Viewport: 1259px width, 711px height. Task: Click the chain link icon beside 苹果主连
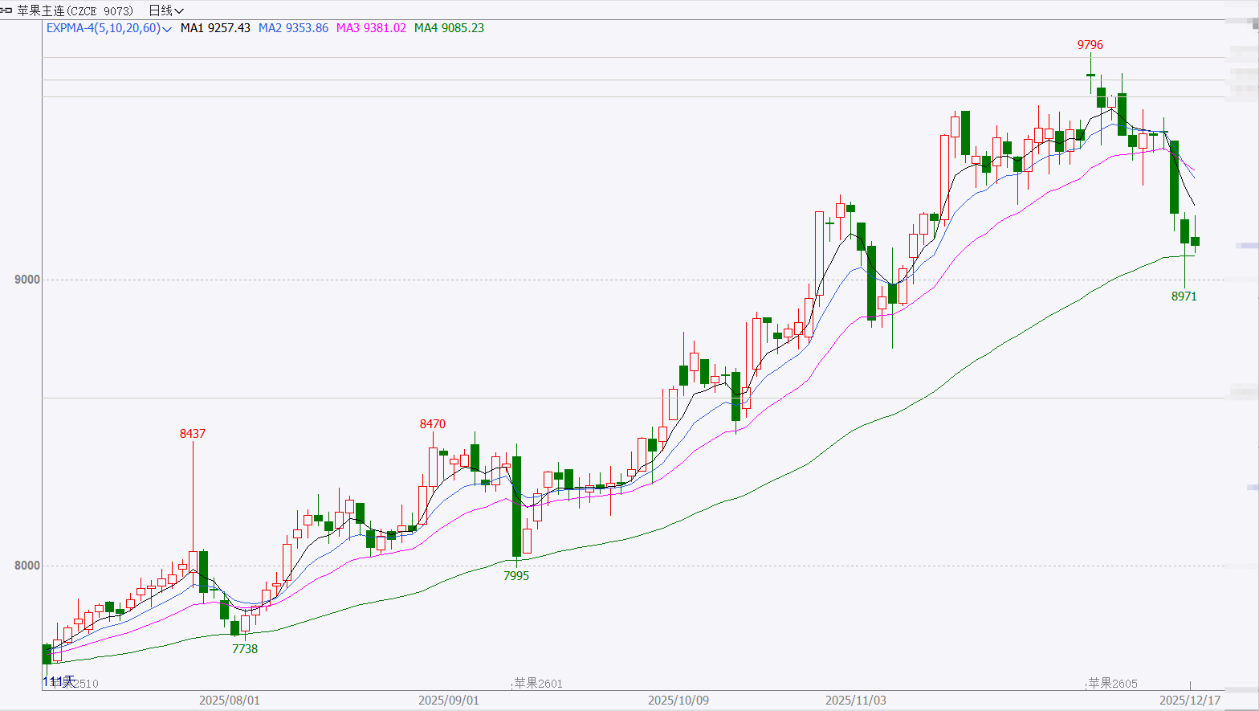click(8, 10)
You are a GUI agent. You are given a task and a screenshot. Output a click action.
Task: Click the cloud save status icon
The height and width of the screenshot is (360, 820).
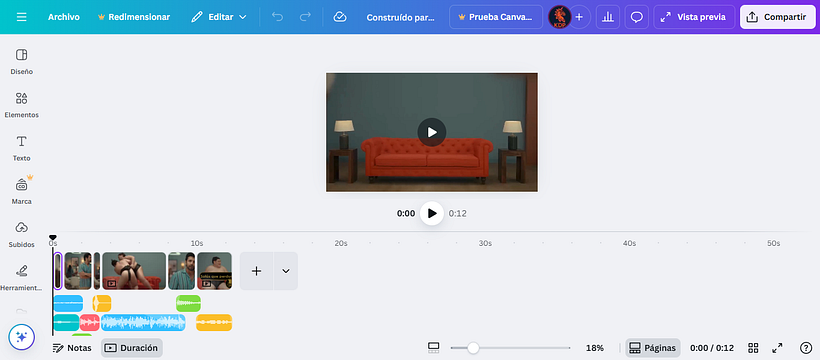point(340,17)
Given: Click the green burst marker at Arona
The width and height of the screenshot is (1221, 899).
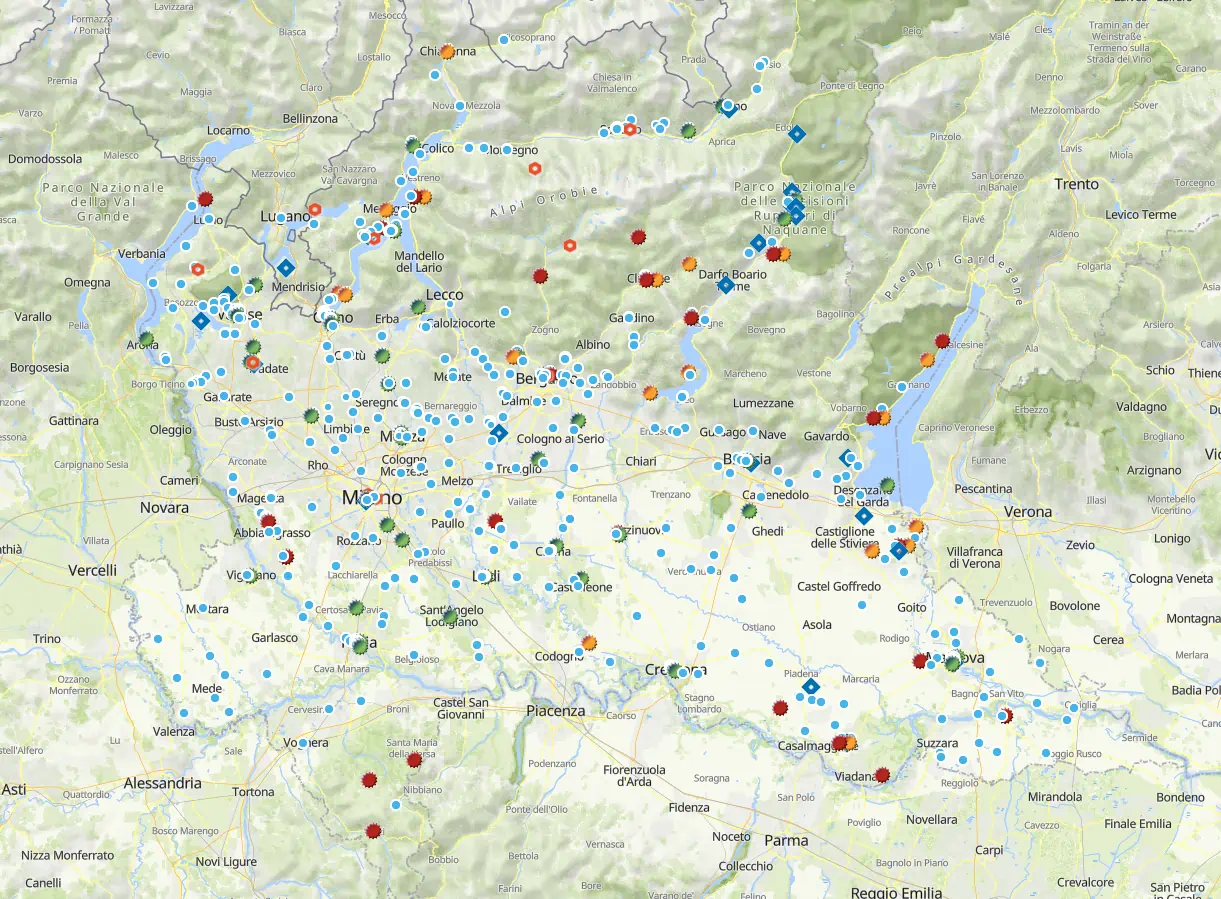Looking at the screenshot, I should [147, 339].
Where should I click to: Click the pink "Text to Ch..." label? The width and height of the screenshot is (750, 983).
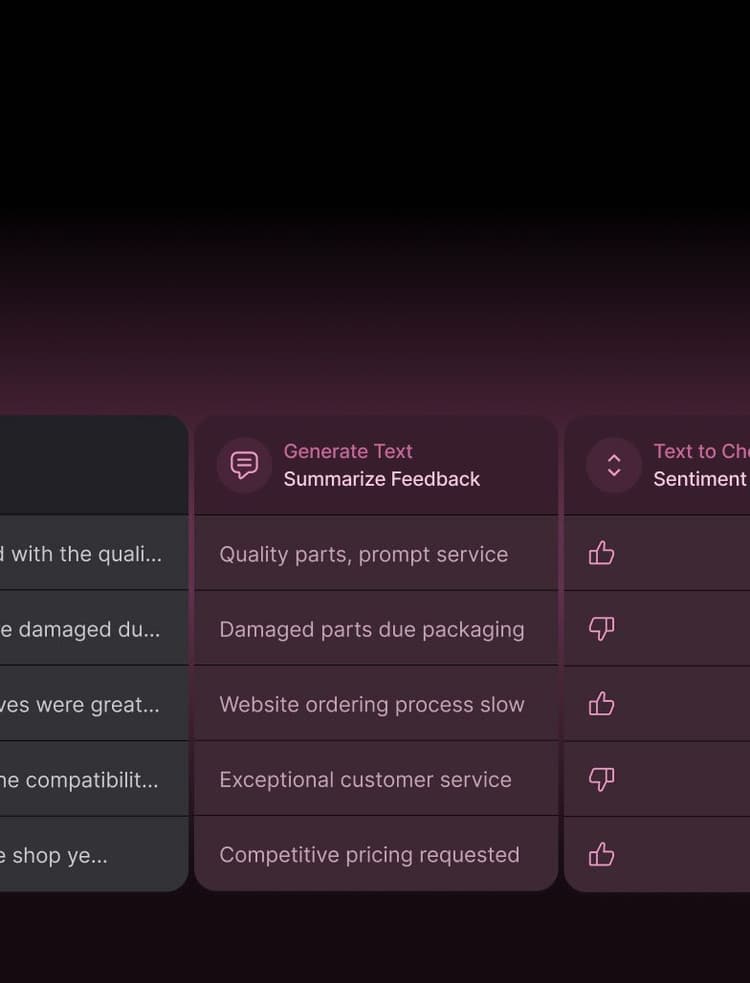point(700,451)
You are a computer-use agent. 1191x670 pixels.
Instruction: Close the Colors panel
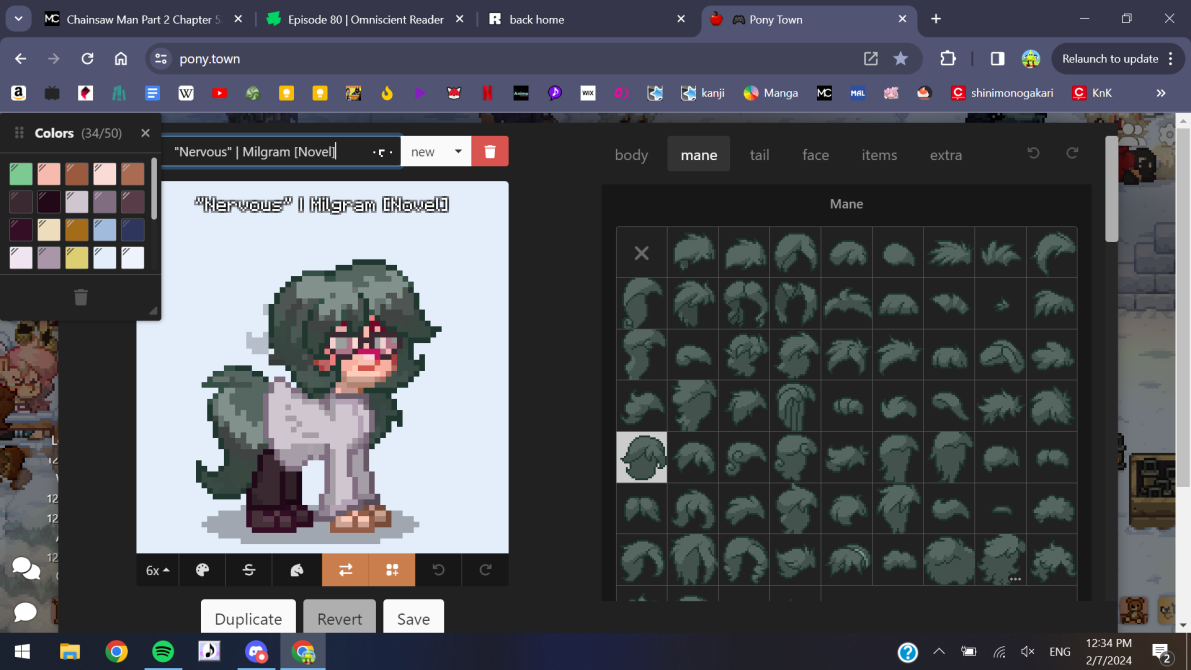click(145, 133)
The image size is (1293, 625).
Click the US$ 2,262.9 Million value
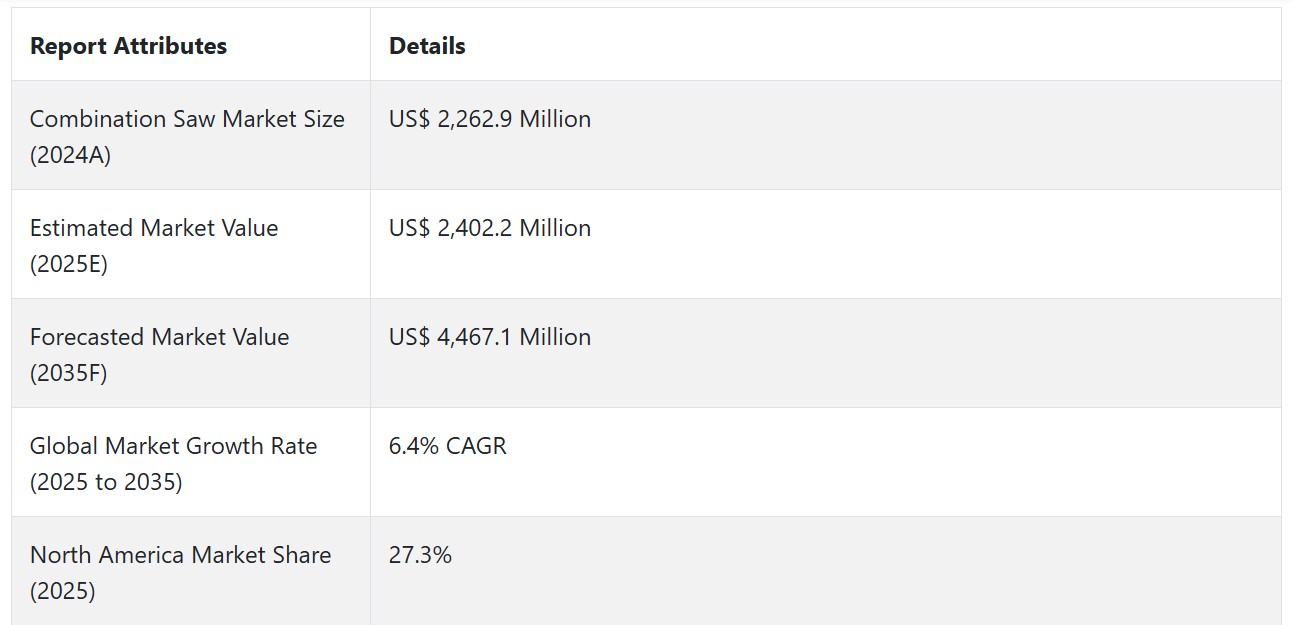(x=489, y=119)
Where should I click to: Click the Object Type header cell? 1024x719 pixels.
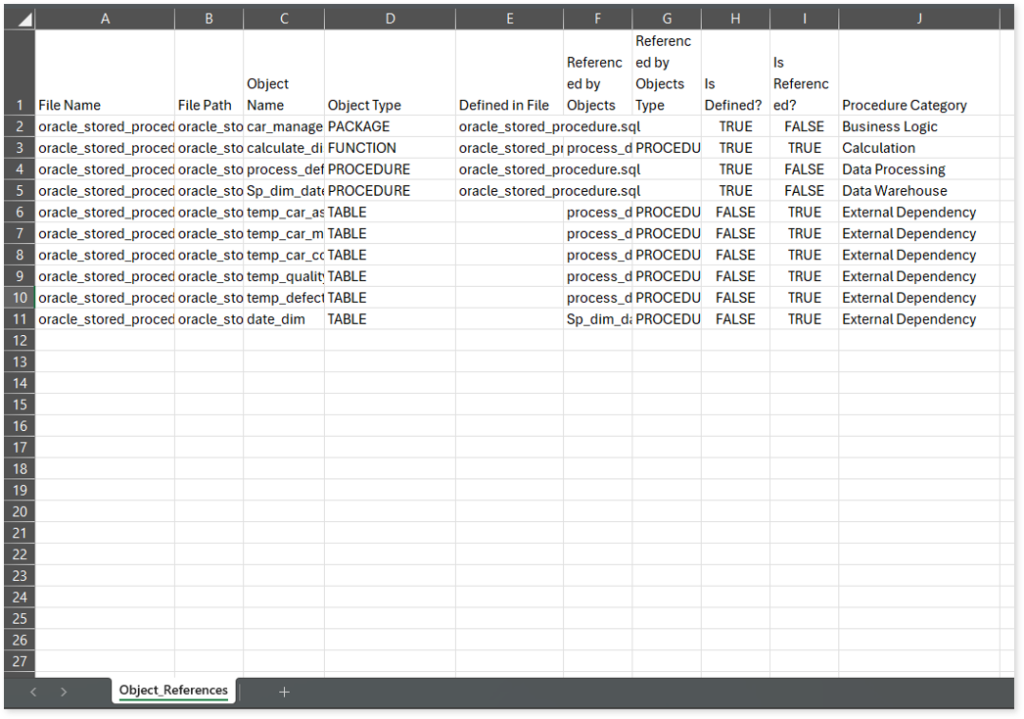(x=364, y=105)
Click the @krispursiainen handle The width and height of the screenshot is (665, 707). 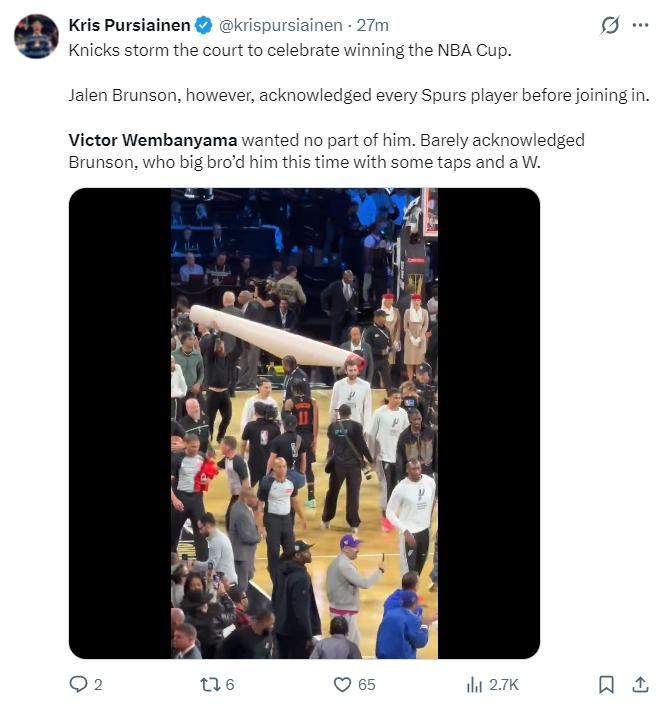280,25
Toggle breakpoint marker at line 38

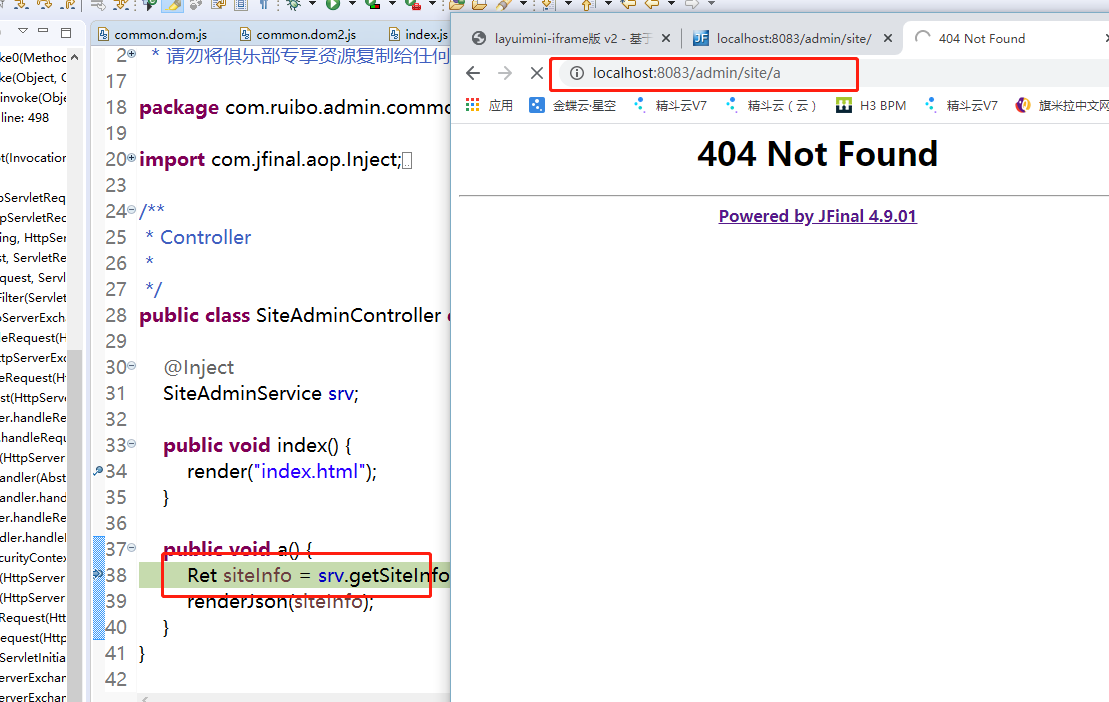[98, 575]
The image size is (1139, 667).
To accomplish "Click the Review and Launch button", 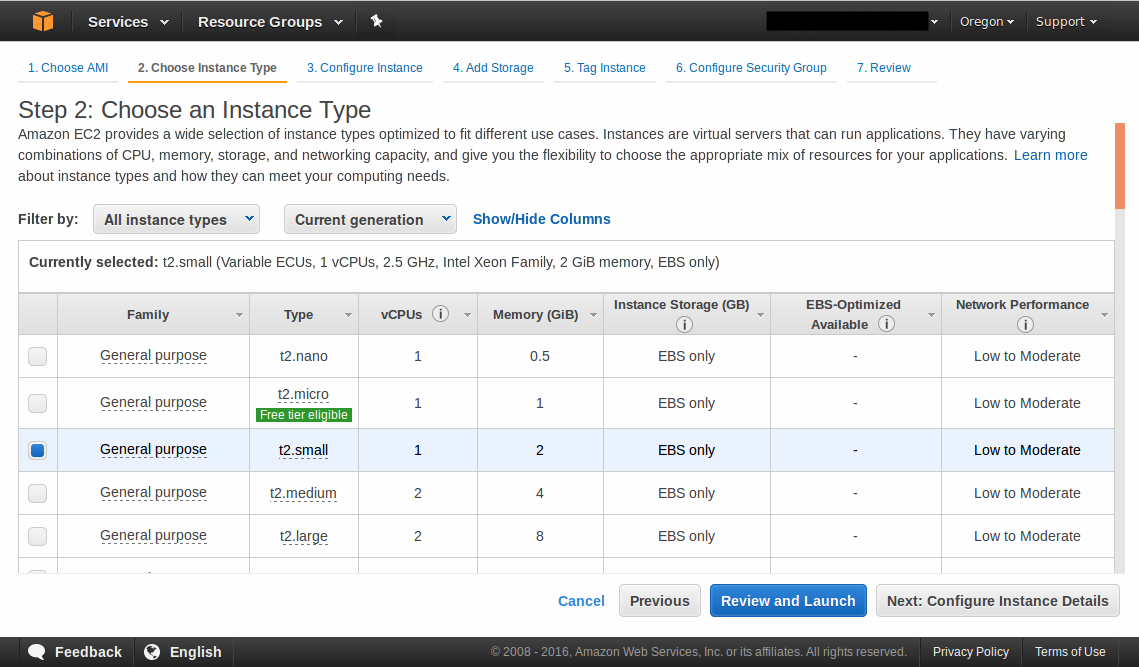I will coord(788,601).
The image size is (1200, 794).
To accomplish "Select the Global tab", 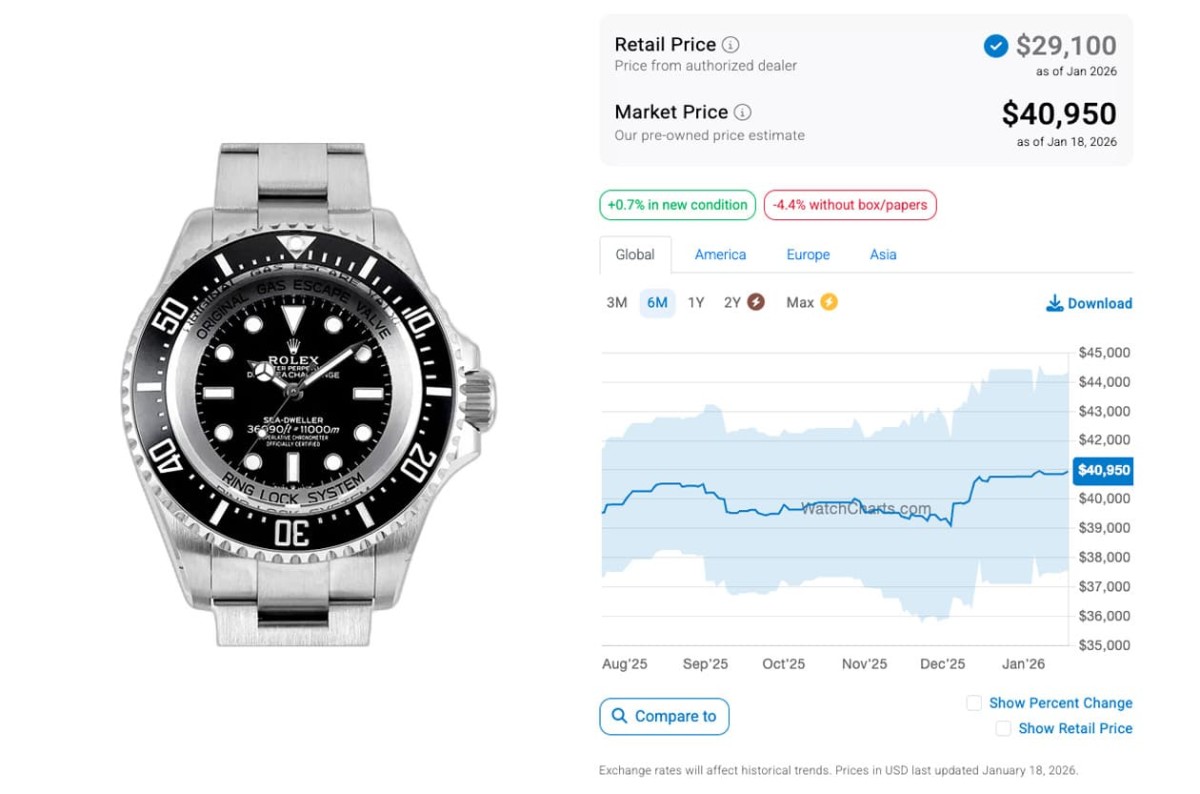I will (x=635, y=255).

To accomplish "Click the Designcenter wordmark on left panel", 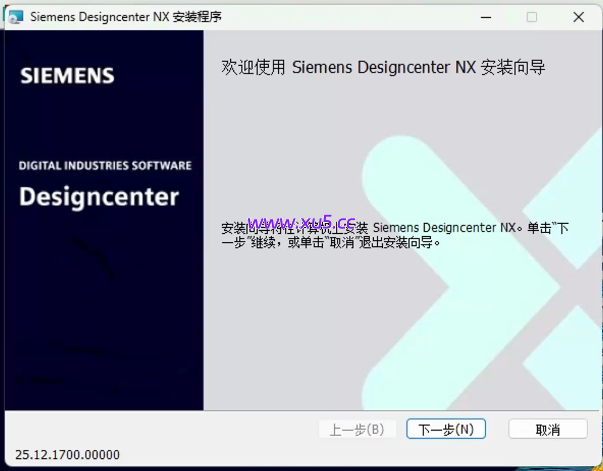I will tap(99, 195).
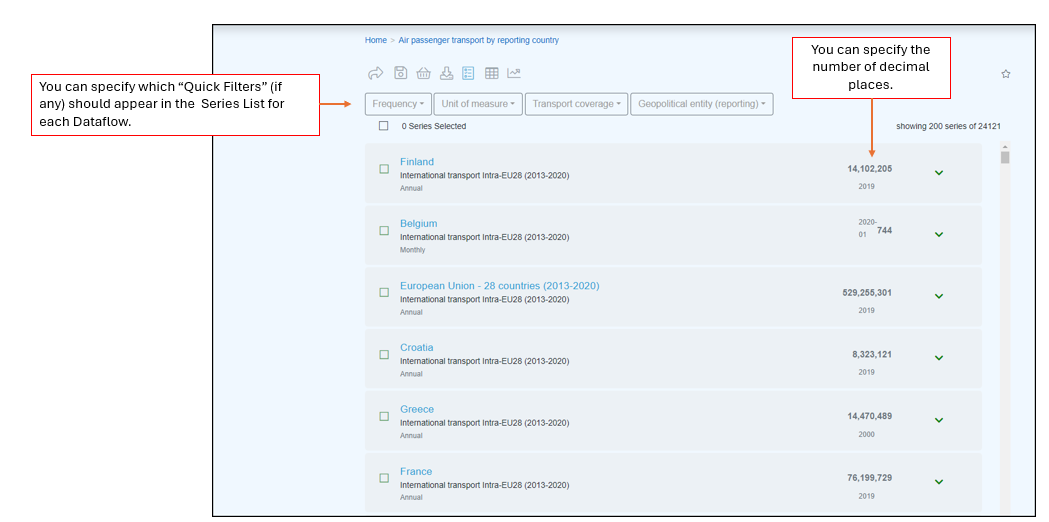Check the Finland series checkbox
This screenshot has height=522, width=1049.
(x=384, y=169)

■ **EXERCISE DIRECTIONS**
For each line in the data that contains the string "size", give a copy of that line.

■ **RESULT BELOW**
The image size is (1293, 625).
The image size is (1139, 667).
The image size is (1200, 794).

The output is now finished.